The metrics behind the County Alert System map also changed. Colors are determined based on a seven-day rolling average of positive cases per 100,000 people in counties with populations above 16,000 residents, while counties below 16,000 residents are based on a 14-day rolling average of cases per 100,000 people.
Under the updated metrics, Green counties have three of fewer cases per 100,000 or a 3 percent or less positivity rate, yellow counties have between 3.1. and 9.9 cases or a 4 percent or less positivity rate, gold counties have between 10 and 14.9 cases or a 5 percent or less positivity rate, orange counties have between 15 and 24.9 cases, and red counties have more than 25 cases.
The Department of Health and Human Resources daily updates its color-coded map, but school systems go by a color-coded map updated every Saturday on the Department of Education’s website. Both maps are managed by state health officials, with a committee of health experts that go over the data on Fridays and Saturdays to make sure the numbers that go into the weekly Department of Education map are accurate.

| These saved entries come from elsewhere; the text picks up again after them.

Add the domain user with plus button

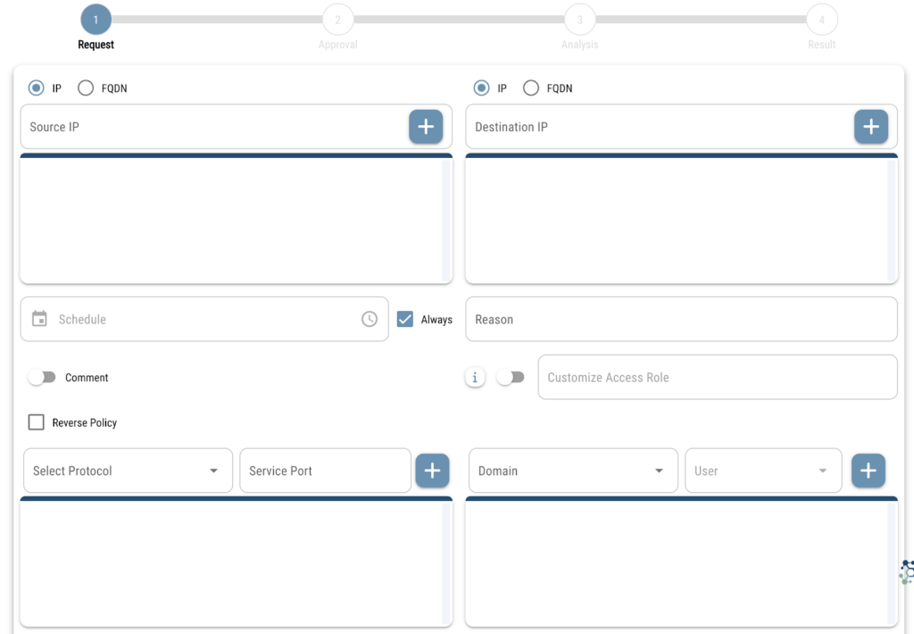[x=868, y=471]
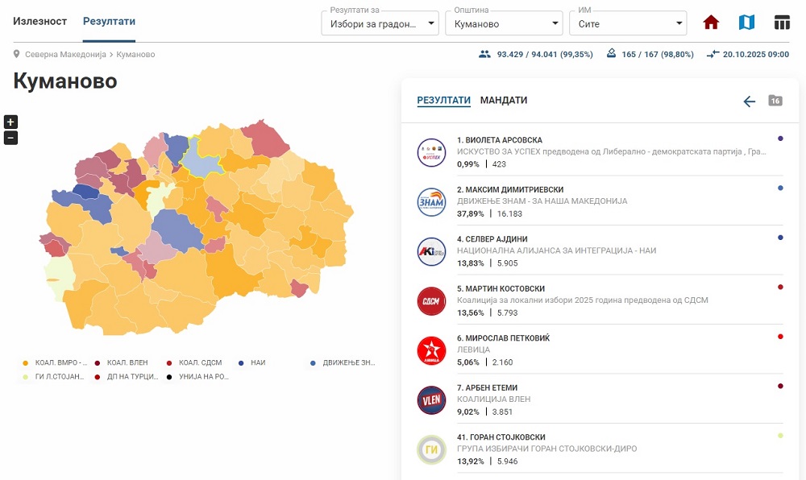This screenshot has height=480, width=806.
Task: Click the Левица party star logo
Action: [x=431, y=350]
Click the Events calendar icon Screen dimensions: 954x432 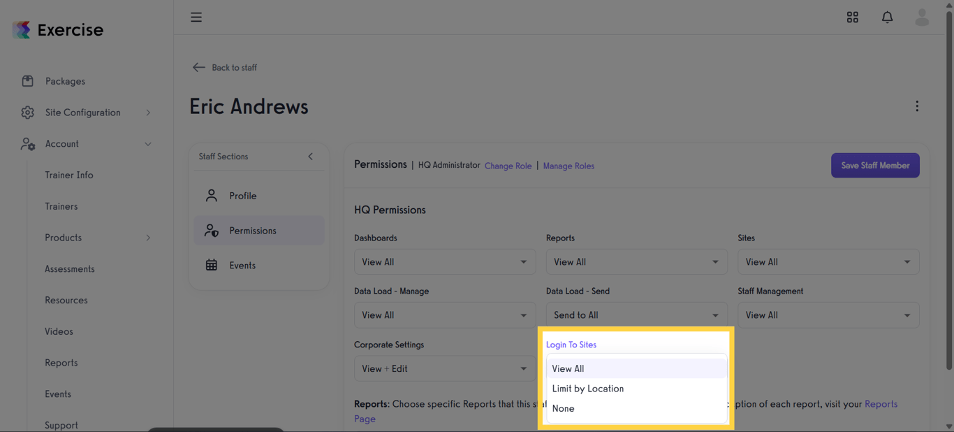point(212,265)

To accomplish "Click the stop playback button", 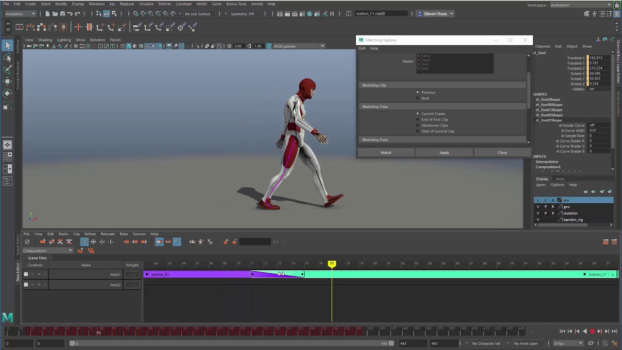I will [x=592, y=332].

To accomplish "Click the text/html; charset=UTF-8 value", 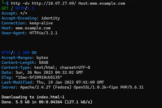I will 64,68.
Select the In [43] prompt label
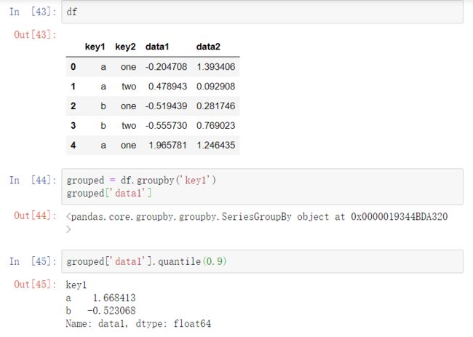 pyautogui.click(x=33, y=12)
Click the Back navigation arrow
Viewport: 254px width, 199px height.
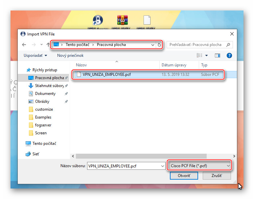point(24,45)
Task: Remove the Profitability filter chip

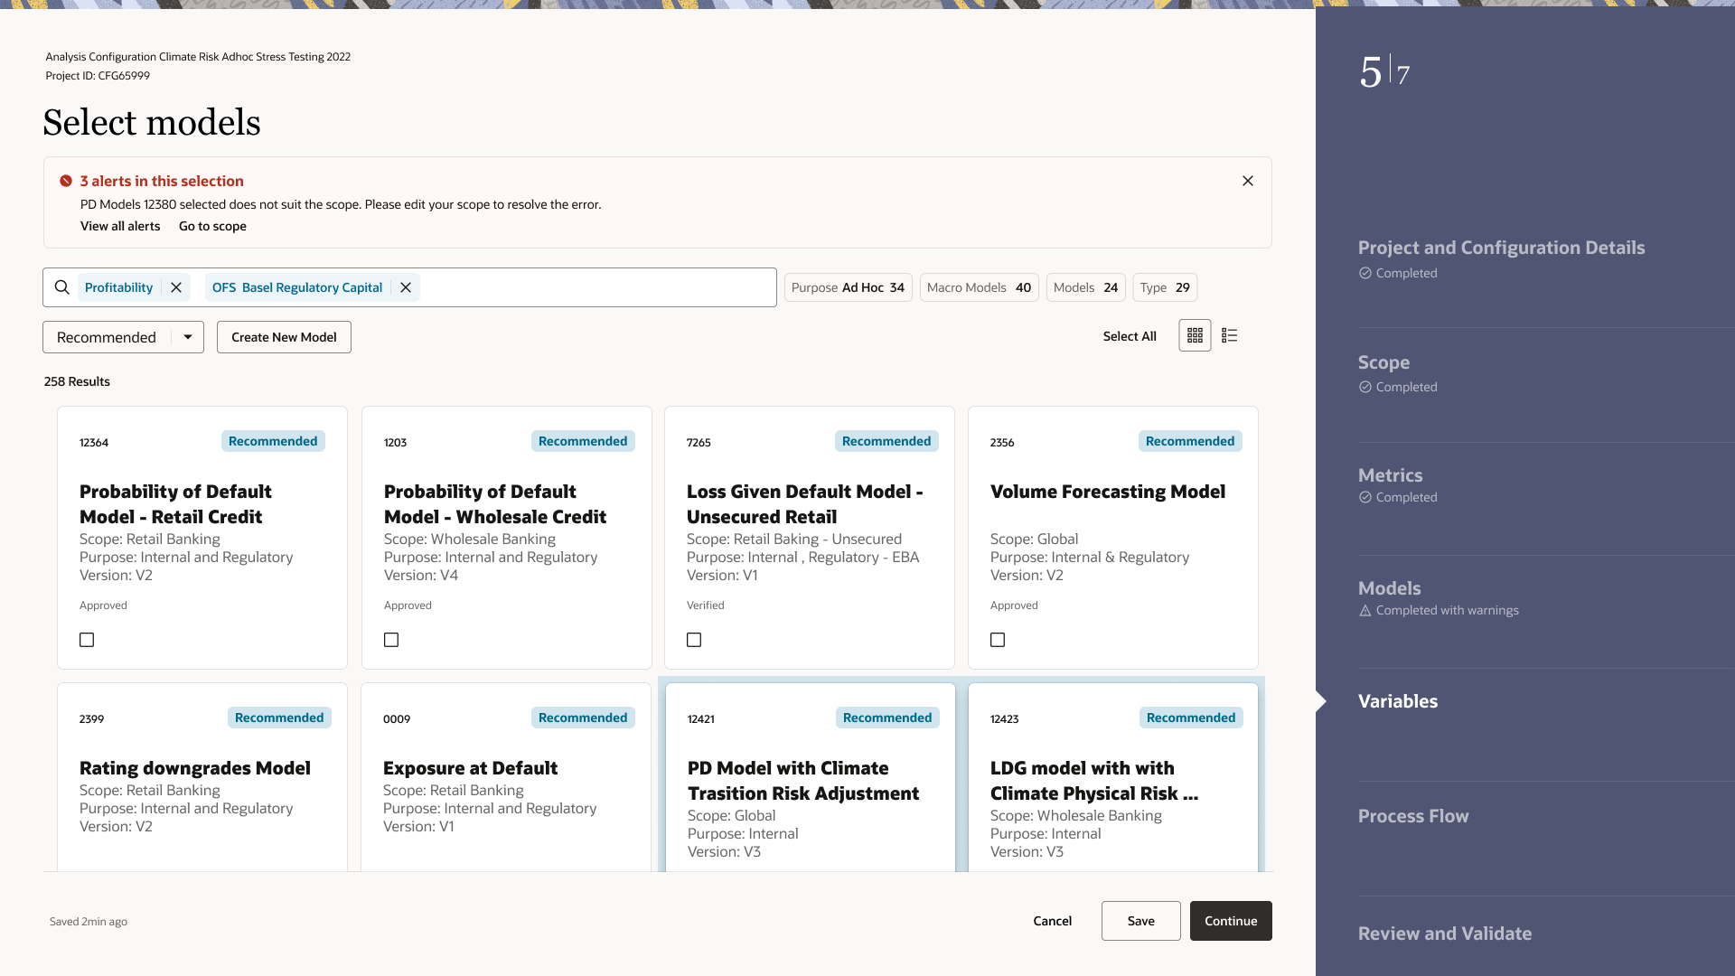Action: (x=176, y=287)
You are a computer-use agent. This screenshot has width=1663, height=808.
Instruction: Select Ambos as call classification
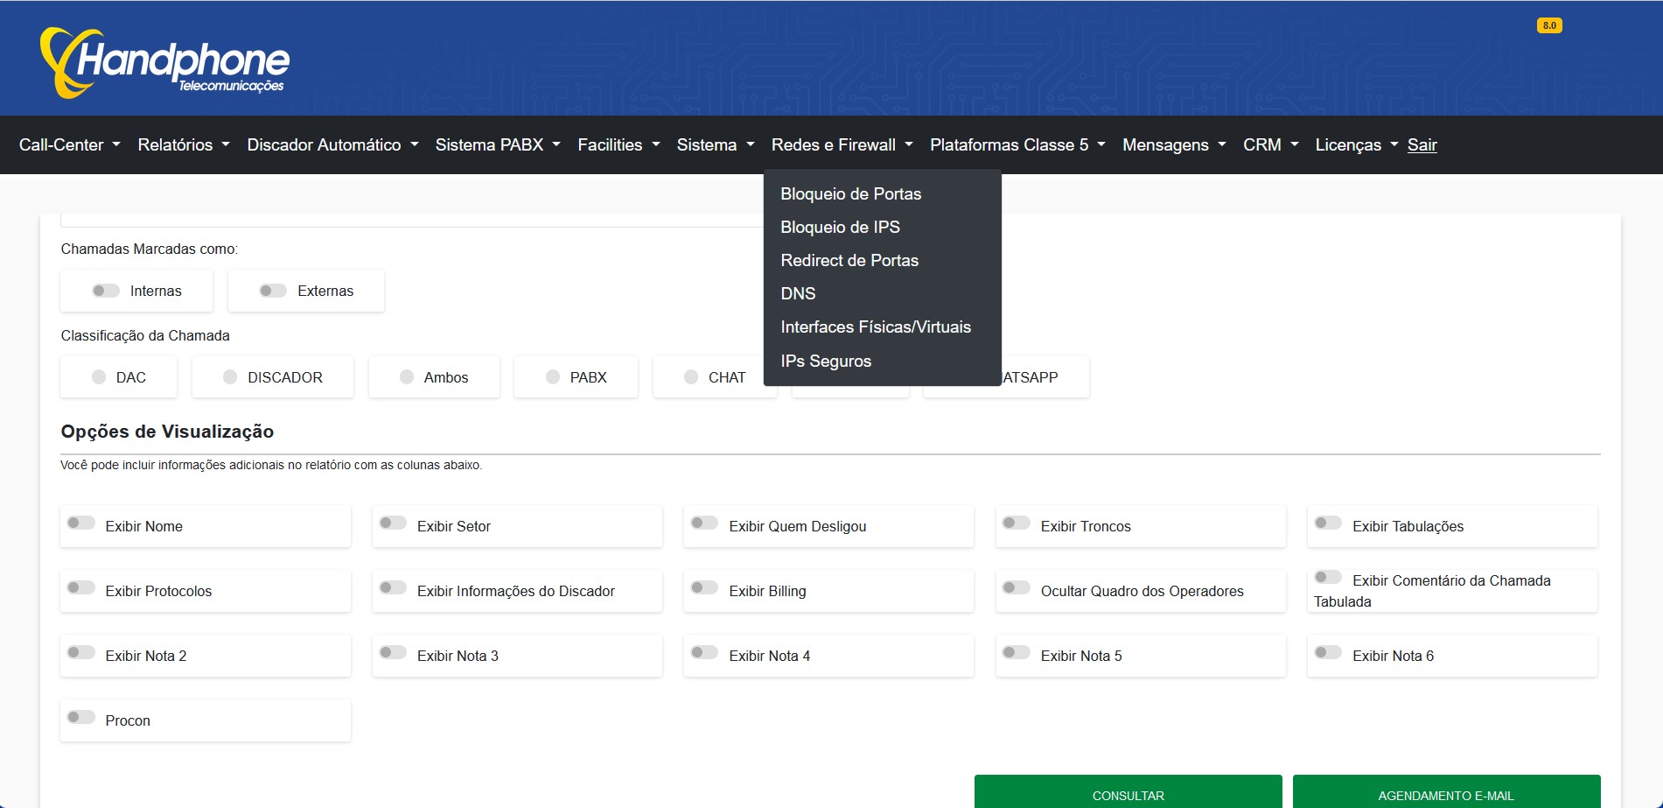[407, 377]
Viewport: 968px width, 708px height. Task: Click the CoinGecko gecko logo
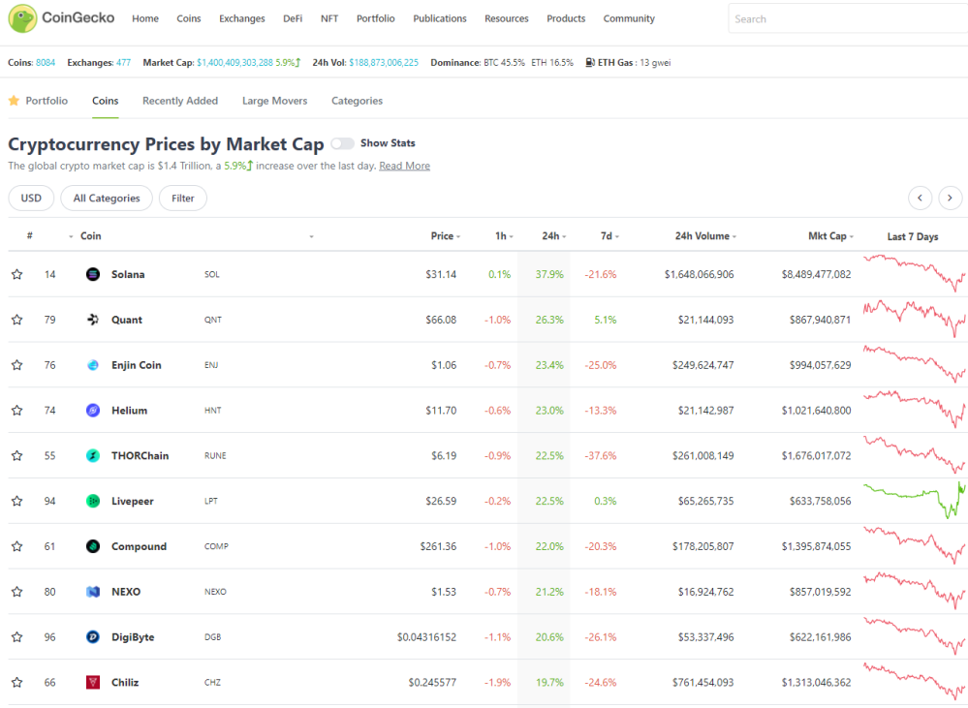pos(22,17)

“We continue to be frustrated and disillusioned that the rules keep changing regarding what is safe for our employees and students,” Lee said. “The governor said our banner must be “It has to be Safe.” Yet, there are no guarantees that the changes made to the map today will not have a negative impact on the health and safety of those in our schools. They have no idea whether these changes will put teachers, service professionals or students in harm’s way.”
The next official update of the map is 5 p.m. Saturday. Albert and AFT-WV have advocated for the map to be updated on Fridays to give parents, students and teachers more time to prepare in case a county transitions into the orange or red categories.
“AFT-WV believes that the school metric announcement for each week could be made on Friday afternoon since the data used ends on Thursday night,” Albert said. “This would allow both parents and employees an additional day to plan accordingly for the next instructional week.”